(Try it):
Using the page on coronavirus and pets, explain why coronaviruses are given that name.

(Page text):
::::::

Coronavirus & Pets: What You Need to Know
If you have landed on this blog, it is likely you are an animal owner and have some concerns about coronavirus and pets. While we work to protect ourselves, it is also our responsibility to safeguard our furry friends. Here is a rundown of popular questions by pet owner and the answers provided from the Center for Disease Control and the American Veterinary Medical Society.
What is Coronavirus?
Coronavirus is a disease caused by a new virus that emerged from Wuhan, China in December 2019, although the exact source has not been identified. The virus is spread from person to person with symptoms of cough, fever and shortness of breath. Diagnosis is confirmed through laboratory testing and there is no vaccine or treatment at this time. The best solution is to stop the spread through frequent handwashing, coughing into the bend of your elbow and socially isolating yourself from others. While symptoms can show up within 14 days after exposure, other people may remain asymptomatic.
Coronaviruses are named for their appearance: Under the microscope, the viruses look like they are covered with pointed structures that surround them like a corona, or crown.
The CDC provided a list of questions related to COVID-19/ Coronavirus and pets:
Can I get COVID-19 from my pets and other animals?
- There is no reason at this time to think any animals, including pets, in the United States might be a source of the coronavirus that causes COVID-19.
Do I need to get my pet tested for COVID-19?
- No. At this time, routine testing of animals for COVID-19 is not recommended.
Can animals carry the virus that causes COVID-19 on their skin or fur?
- At this time, there is no evidence that the virus that causes COVID-19 can spread to people from the skin of fur of pets. Talk to your veterinarian about the best ways to care for your pet.
Should I avoid contact with pets or other animals if I am sick with COVID-19?
- You should restrict contact with pets and other animals while you are sick with COVID-19, just like you would around other people.
Are pets from a shelter safe to adopt?
- There is no reason to think that any animals, including shelter pets, in the United States might be a source of COVID-19.

::::::

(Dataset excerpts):
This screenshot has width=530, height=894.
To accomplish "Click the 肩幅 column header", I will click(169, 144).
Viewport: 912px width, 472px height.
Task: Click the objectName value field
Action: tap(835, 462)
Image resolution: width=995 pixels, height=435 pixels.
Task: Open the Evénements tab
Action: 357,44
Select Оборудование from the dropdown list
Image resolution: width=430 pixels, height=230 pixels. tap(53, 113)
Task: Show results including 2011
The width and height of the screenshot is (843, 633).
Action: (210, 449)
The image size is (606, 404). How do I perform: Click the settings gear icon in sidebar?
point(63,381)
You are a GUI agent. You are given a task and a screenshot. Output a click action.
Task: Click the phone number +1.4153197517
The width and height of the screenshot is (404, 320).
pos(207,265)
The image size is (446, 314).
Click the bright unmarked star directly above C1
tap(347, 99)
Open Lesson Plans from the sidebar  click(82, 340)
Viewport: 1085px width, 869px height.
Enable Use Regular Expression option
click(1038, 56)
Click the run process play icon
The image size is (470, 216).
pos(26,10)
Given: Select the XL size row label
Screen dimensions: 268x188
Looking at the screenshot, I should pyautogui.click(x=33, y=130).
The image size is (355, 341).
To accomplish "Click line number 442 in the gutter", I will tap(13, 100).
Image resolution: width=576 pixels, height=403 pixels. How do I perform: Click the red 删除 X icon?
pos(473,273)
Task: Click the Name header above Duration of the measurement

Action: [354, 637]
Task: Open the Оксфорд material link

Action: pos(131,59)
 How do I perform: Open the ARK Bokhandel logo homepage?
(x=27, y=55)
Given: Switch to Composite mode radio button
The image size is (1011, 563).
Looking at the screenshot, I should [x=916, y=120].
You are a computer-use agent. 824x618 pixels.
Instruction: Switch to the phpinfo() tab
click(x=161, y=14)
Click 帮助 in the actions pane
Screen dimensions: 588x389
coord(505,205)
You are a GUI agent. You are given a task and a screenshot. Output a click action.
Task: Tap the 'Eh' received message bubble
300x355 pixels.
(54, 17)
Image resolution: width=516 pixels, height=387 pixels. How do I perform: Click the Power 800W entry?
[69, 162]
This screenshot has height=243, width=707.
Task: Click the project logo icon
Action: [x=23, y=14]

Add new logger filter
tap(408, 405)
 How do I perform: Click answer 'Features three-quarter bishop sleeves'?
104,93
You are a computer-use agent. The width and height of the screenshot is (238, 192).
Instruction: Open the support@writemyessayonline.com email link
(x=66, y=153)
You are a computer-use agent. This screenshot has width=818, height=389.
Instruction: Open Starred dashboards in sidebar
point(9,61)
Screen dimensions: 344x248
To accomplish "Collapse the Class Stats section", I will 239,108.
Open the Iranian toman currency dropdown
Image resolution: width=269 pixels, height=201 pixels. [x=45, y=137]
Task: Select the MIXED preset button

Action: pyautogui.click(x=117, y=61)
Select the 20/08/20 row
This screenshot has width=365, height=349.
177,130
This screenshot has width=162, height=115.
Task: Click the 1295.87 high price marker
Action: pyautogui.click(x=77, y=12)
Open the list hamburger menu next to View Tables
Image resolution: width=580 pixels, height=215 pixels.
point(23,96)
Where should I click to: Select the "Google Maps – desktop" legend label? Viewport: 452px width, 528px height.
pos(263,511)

::::::

(The answer):
Under the microscope, coronaviruses look as if they are covered with pointed structures that surround them like a corona, or crown. They are named for this appearance.